On December 19, 2014, the Carrier provided the following notice to the Organization, with a tentative schedule attached:
As information the Carrier plans to continue the ongoing program of contracting the use of yard cleaners and vacuum trucks on the BNSF system in 2015.
Three yard cleaners will be provided in 2015 and each will include a contractor’s technician to assist with the operation and maintenance of the machine. Nine vacuum trucks will be used at various locations this year. Each vacuum truck will have one contract technician and one contract operator/driver.
This year we plan to have three yard cleaners working a total of 400 days We will also have nine vacuum trucks working 410 days. We plan to use these yard cleaners and vacuum trucks over the entire BNSF system.
Attached is a tentative copy of the 2015 Yard Cleaning and Vac Truck work locations. Obviously these locations are subject to change as the work season progresses…
The parties held a contracting conference but were unable to reach agreement regarding this proposed work.
The Carrier demonstrated that it provided specific notice to the Organization of its intention to contract this work to outside forces. The notice contained detailed information regarding the places and times that contractors would be used. However, the Carrier also bears the burden of showing that the work falls into one of the exceptions expressly identified in the Note to Rule 55:
However, such work may only be contracted provided that special skills not possessed by the Company’s employes, special equipment not owned by the Company, or special material available only when applied or installed through supplier, are required; or when work is such that the Company is not adequately equipped to handle the work, or when emergency time requirements exist which present undertakings not contemplated by the Agreement and beyond the capacity of the
Company’s forces.
The Carrier’s Notice fails to identify the reason for the use of outside forces, let alone any one of the specific reasons listed in the Note to Rule 55 that may justify contracting out. Although the Carrier later argued that it did not own this type of specialized equipment, it offered no evidence that the vacuum truck used was any different from those owned by the Carrier. Furthermore, its failure to identify any reason for contracting out in its Notice requires a sustaining Award. In Third Division Award 43572, an on-property award, this Board wrote,
The notice in this case does not identify a reason to justify contracting under the Note to Rule 55, and the Carrier did not submit any evidence that would support any contractual justification. On this record, the claim shall be sustained.

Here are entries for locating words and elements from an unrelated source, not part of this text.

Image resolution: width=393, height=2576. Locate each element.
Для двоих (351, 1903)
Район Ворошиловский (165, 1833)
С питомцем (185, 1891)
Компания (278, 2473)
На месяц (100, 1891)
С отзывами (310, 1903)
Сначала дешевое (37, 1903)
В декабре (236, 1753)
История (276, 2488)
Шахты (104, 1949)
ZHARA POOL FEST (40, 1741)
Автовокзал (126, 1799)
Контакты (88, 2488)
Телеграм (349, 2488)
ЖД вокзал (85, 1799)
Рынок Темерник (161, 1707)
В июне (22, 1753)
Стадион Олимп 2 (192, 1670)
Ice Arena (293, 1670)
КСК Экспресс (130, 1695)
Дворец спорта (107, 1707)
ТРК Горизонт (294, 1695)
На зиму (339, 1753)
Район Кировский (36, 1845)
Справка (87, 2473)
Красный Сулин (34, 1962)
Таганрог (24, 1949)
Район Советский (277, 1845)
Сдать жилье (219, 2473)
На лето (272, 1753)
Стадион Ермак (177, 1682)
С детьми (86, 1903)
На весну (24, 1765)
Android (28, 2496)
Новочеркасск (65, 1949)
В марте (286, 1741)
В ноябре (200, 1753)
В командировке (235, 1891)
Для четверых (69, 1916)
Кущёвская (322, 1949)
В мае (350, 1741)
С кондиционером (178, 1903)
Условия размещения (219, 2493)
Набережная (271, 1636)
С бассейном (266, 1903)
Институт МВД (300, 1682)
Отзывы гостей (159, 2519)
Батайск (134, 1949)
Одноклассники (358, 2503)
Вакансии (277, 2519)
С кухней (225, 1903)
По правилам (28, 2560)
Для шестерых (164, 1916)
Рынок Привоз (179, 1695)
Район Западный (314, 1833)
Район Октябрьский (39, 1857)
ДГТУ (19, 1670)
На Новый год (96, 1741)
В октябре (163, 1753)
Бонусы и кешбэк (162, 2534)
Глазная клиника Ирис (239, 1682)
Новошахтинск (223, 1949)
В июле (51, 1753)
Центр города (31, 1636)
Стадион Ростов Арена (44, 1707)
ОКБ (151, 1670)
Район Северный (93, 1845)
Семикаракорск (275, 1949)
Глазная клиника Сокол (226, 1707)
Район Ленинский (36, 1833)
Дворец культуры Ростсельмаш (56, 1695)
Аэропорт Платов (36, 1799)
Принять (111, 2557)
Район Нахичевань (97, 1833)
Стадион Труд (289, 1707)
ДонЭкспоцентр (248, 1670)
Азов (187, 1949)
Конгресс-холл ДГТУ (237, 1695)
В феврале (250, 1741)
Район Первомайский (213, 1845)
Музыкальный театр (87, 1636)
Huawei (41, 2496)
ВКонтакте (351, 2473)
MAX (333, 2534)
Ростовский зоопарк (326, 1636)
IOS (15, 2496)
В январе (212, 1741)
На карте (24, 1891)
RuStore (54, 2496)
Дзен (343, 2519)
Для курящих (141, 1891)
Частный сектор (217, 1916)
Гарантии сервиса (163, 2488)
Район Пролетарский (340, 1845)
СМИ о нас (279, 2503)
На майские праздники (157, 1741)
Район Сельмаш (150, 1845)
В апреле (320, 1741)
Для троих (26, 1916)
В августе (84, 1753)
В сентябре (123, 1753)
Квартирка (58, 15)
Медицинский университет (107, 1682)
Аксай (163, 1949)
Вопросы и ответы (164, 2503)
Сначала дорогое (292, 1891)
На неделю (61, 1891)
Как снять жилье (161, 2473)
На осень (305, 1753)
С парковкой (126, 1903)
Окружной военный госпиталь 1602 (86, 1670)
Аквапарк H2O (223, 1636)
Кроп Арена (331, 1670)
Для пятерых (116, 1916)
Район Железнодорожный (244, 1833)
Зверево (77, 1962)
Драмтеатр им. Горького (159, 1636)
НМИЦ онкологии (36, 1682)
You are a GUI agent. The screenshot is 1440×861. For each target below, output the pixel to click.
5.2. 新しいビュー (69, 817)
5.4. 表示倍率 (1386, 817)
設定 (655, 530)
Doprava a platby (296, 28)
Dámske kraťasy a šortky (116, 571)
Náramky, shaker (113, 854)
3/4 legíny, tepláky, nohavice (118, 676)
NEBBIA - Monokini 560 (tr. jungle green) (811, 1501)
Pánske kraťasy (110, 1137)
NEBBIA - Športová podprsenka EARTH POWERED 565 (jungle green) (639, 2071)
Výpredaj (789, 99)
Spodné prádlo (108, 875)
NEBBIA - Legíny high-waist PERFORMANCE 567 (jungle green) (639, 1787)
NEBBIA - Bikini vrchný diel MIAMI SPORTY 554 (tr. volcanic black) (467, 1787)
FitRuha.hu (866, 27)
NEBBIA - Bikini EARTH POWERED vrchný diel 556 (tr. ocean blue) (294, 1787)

However, the Board finds that the record does not contain sufficient information to determine an appropriate remedy. Accordingly, the issue shall be remanded for a joint check of the Carrier’s records to determine the number of hours worked by the contractors in order to calculate the Claimants’ proper compensation.
Claim sustained in accordance with the Findings.
This Board, after consideration of the dispute identified above, hereby orders that an award favorable to the Claimant(s) be made. The Carrier is ordered to make the Award effective on or before 30 days following the postmark date the Award is transmitted to the parties.
NATIONAL RAILROAD ADJUSTMENT BOARD
By Order of Third Division Dated at Chicago, Illinois, this 22nd day of February 2024.